First we download the configuration file adapted to the Amphimedon dataset (parameters can be further modified and it is usually recommended to try different combinations:
download.file("http://www.wisdom.weizmann.ac.il/~arnau/metacell_data/Amphimedon_adult/config.yaml","config.yaml")
Now we override the default parameters, project the graph and plot the 2D projection:
tgconfig::override_params("config.yaml","metacell")
mcell_mc2d_force_knn(mc2d_id="aque_2dproj",mc_id="aque_mc_f", graph_id="aque_graph")

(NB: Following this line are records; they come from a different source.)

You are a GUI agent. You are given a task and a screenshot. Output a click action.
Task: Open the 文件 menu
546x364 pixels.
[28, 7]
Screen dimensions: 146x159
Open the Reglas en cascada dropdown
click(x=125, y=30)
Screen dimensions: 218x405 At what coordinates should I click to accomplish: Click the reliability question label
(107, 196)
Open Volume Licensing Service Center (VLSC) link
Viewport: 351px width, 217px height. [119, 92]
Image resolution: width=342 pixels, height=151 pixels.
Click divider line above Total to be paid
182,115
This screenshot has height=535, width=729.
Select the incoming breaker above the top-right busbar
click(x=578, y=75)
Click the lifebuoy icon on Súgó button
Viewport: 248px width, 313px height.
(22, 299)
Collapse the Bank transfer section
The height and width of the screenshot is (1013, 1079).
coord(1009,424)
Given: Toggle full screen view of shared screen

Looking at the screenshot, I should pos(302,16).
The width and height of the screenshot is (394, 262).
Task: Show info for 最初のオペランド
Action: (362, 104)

#> comp mc graph using the graph aque_graph and K 40
#> Missing coordinates in some cells that are not ourliers or ignored - check this out! (total 4 cells are missing, maybe you used the wrong graph object? first nodes WASP0001284WASP0002096WASP0002157WASP0018044
mcell_mc2d_plot(mc2d_id="aque_2dproj")
#> agg_png
#> 2
While 2D projections are popular and intuitive (albeit sometimes misleading) ways to visualize scRNA-seq results, we can also summarize the similarity structure among metacells using a "confusion matrix"" which encodes the pairwise similarities between all metacells. This matrix may capture hierarchical structures or other complex organizations among metacells.
We first create a hierarchical clustering of metacells, based on the number of similarity relations between their cells:
mc_hc <- mcell_mc_hclust_confu(mc_id="aque_mc_f", graph_id="aque_graph")
Next, we generate clusters of metacells based on this hierarchy, and visualize the confusion matrix and these clusters. The confusion matrix is shown at the bottom, and the top panel encodes the cluster hierarchy (subtrees in blue, sibling subtrees in gray):
mc_sup <- mcell_mc_hierarchy(mc_id="aque_mc_f",mc_hc=mc_hc, T_gap=0.04)
mcell_mc_plot_hierarchy(mc_id="aque_mc_f",
graph_id="aque_graph",
mc_order=mc_hc$order,
sup_mc = mc_sup,
width=2800,
height=2000,
min_nmc=2)
#> agg_png
#> 2
We can use this analysis to decide on the ordering and grouping of metacells, as well as to identify genes supporting different levels of this metacell hierarchy.